**DIRECTIONS:** Search the listing for the string "computer" and copy every line that contains it.

**MATERIAL FOR THIS EXERCISE:**

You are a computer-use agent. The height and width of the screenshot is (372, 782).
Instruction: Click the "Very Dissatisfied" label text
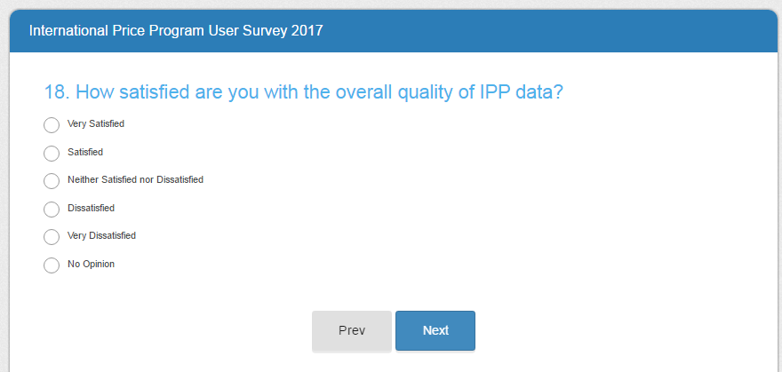point(101,236)
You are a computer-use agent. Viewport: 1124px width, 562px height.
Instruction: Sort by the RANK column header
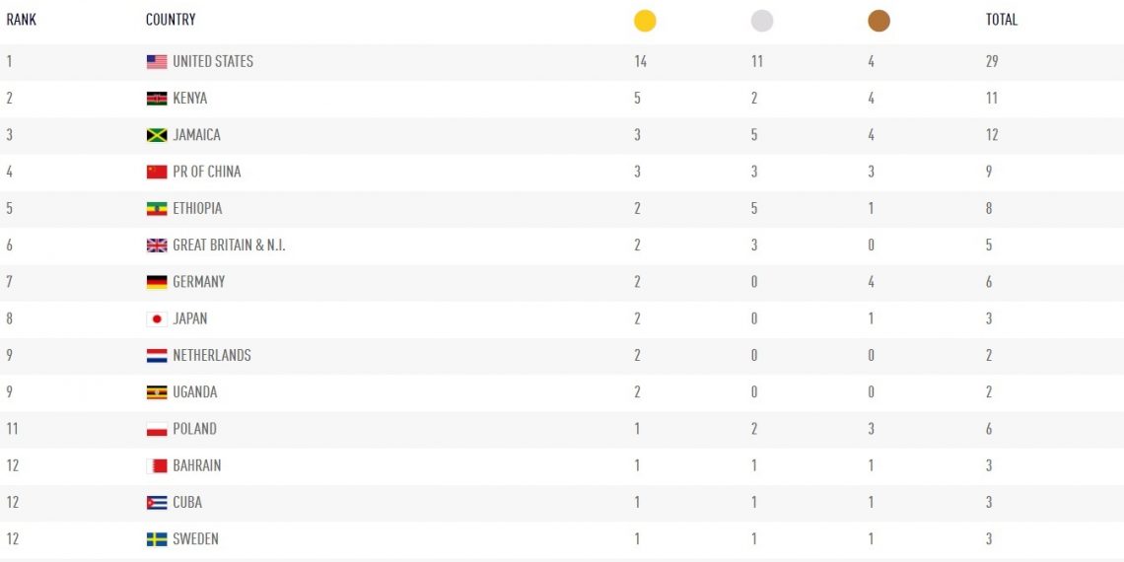point(22,20)
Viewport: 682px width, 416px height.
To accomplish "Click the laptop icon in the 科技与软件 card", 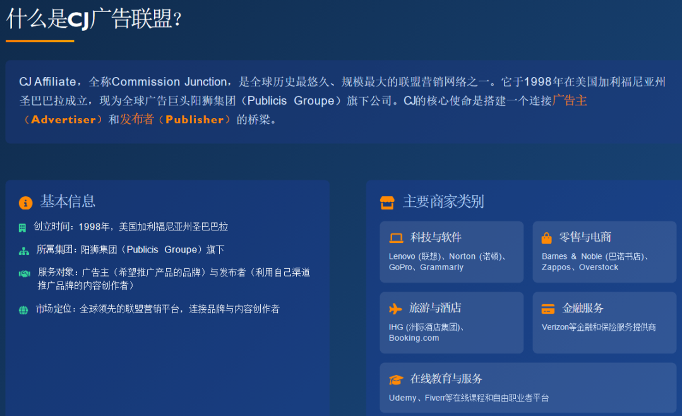I will pos(397,237).
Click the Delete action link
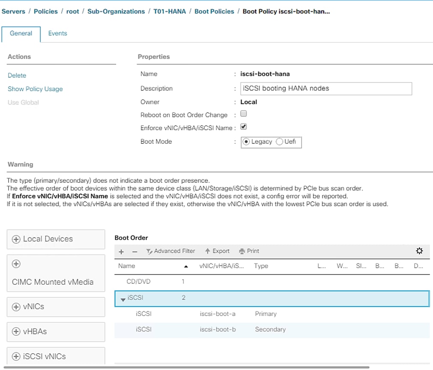The width and height of the screenshot is (433, 370). pos(17,75)
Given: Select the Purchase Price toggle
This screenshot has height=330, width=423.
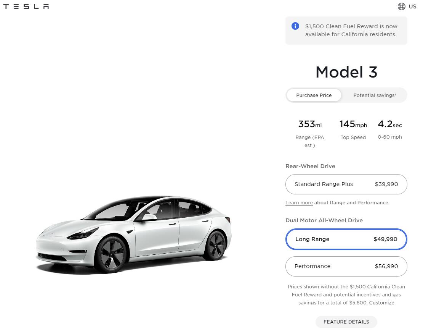Looking at the screenshot, I should 314,95.
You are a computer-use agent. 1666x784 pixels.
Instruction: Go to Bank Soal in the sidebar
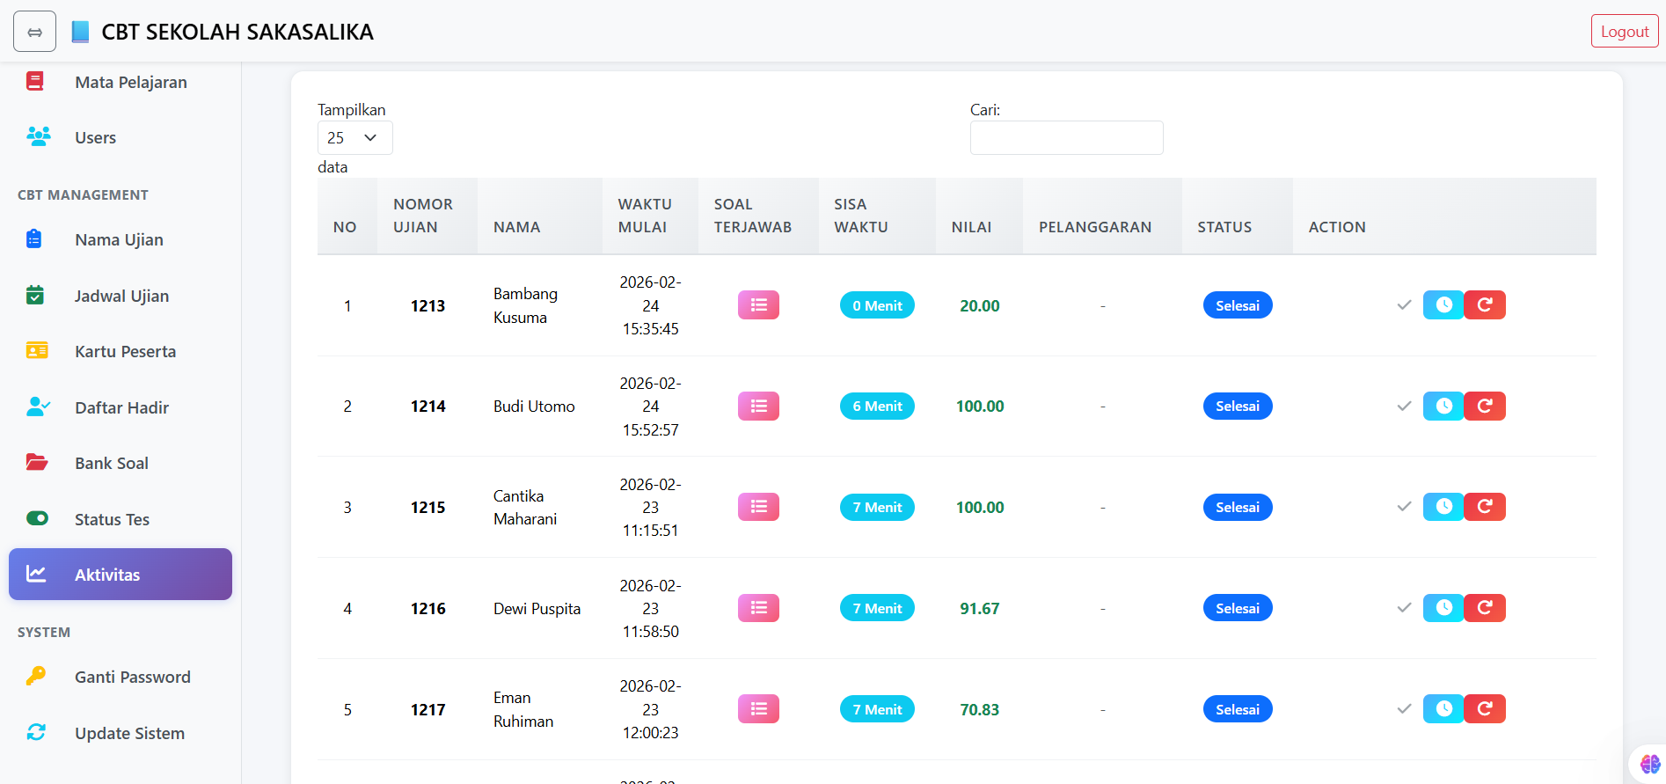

**EXERCISE SOLUTION:**
You are a computer-use agent. The height and width of the screenshot is (372, 782).
You are a computer-use agent. Viewport: 1124px width, 562px height.
You are a computer-use agent. 1666x784 pixels.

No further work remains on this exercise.